Kanni Paruvathile is a 1979 Indian Tamil-language film directed by B. V. Balaguru, starring Rajesh, K. Bhagyaraj and Vadivukkarasi. The screenplay was written by Bhagyaraj. The film is about an impotent husband (Rajesh) – who was injured by a bull in a village jallikattu event – and his wife (Vadivukarasi). The story revolves around how they deal with the daily pressures of society and another man (Bhagyaraj), who wants to have an extra-marital relationship with the woman. The film was released on 21 September 1979.

== Plot ==

Kannama, an innocent village belle, is in love with Subbiah.
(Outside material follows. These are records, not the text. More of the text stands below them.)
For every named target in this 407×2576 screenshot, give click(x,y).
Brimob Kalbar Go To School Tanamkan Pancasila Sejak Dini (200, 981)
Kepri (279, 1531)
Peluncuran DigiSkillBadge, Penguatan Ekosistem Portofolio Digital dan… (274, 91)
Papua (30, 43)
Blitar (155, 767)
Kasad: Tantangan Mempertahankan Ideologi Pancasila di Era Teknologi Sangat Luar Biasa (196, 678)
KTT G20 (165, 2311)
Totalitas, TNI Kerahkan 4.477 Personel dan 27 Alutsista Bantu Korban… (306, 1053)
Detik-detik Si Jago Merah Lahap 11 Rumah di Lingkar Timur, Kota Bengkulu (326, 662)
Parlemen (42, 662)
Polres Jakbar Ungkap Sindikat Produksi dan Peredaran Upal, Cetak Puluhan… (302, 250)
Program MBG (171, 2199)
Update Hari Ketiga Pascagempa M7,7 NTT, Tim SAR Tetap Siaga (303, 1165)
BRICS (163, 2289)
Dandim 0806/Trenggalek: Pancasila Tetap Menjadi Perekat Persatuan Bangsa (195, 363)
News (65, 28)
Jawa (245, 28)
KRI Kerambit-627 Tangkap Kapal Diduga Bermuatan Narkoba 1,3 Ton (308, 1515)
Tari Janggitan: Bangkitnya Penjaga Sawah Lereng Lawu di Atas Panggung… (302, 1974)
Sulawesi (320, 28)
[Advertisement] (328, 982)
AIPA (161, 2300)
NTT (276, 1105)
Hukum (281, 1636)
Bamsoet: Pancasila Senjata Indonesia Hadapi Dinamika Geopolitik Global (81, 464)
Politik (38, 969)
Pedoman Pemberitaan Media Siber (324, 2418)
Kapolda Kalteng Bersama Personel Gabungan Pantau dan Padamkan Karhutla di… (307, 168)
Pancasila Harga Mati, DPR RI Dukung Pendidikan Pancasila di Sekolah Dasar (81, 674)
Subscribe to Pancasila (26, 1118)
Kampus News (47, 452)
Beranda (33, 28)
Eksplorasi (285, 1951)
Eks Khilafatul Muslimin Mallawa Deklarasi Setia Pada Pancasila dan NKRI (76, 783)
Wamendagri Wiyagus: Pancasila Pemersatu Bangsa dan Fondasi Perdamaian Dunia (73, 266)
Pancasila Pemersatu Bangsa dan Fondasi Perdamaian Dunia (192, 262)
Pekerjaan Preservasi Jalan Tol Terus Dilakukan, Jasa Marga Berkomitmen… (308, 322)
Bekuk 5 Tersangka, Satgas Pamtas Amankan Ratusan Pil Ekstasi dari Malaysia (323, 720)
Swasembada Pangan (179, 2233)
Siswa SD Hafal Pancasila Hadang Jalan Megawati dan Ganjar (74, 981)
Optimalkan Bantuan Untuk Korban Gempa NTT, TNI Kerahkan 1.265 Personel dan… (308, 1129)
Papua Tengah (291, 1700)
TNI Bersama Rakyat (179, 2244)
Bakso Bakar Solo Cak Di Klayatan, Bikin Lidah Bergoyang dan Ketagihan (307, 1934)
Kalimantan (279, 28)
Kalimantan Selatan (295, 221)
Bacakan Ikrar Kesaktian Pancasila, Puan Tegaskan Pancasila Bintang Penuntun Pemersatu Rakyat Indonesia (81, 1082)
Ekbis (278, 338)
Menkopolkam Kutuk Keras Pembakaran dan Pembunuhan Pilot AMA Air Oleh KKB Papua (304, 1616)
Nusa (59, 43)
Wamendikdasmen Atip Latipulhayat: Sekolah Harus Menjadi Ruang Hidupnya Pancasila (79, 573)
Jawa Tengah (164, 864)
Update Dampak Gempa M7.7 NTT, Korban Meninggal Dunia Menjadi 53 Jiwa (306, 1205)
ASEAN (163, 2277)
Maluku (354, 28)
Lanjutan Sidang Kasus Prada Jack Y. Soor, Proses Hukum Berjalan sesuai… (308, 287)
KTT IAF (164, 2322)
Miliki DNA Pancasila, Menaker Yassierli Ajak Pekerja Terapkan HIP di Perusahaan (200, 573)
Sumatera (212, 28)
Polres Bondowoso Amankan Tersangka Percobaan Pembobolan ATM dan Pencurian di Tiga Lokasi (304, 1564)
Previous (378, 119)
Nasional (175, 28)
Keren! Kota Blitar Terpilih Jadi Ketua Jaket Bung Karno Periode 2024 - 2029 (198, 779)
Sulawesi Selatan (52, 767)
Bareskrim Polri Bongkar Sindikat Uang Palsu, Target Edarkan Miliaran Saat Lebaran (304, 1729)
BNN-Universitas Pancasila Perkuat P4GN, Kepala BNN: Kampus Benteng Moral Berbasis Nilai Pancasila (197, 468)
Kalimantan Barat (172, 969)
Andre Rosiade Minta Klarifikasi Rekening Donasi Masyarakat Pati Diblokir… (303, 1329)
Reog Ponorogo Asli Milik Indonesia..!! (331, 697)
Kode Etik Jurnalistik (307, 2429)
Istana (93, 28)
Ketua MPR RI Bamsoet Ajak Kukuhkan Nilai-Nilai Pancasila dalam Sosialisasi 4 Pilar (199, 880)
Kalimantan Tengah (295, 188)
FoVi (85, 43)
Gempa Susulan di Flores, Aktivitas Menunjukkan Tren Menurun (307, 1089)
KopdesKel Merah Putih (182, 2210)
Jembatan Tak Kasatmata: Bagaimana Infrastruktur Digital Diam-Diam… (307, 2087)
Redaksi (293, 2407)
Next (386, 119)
Subbiah is an orphan and hence, denied marriage with Kannama by her father. Subbiah's friend Cheenu comes to the village and, with his support, Subbiah abducts Kannama and marries her. After his marriage, Subbiah learns that he is unfit for married life. Kannama and Subbiah keep this a secret and pretend to all that they are leading a happy life. One day, in a weak moment, Kannama almost gives herself to Cheenu, who is a womaniser. He learns of Subbiah's problem and starts torturing Kannama.
== Cast ==
- Rajesh as Subbiah
- K. Bhagyaraj as Cheenu
- Vadivukkarasi as Kannamma
- G. Srinivasan
- Muthubharathi

== Production ==
Kanni Paruvathile is the first film for Rajesh in a leading role. Bhagyaraj initially recommended Vijayakanth for that role. While Bhagyaraj was coaching the original actor cast as the antagonist on acting, the makers, impressed with Bhagyaraj's performance, cast him in that role instead. The film was launched in October 1978 at Prasad Studios in Madras. It was shot prominently in villages around Tiruchirappalli.

== Soundtrack ==
The music was composed by Shankar–Ganesh. The song "Pattuvana" is set to the Carnatic raga Shivaranjani.

Track listing
| No. | Title | Lyrics | Singer(s) | Length |
|---|---|---|---|---|
| 1. | "Aavaram Poomani" | Muthubharathi | S. Janaki |  |
| 2. | "Pattuvana" (male) | Pulamaipithan | Malaysia Vasudevan |  |
| 3. | "Nadaya Mathu" | Nethaji | Malaysia Vasudevan, S. Janaki |  |
| 4. | "Pattuvana" (female) | Pulamaipithan | S. Janaki |  |

== Critical reception ==
Kousigan of Kalki said the film failed to recreate the magic of producer Rajkannu's previous ventures 16 Vayathinile and Kizhakke Pogum Rail. Naagai Dharuman of Anna praised the cast, music, cinematography and direction.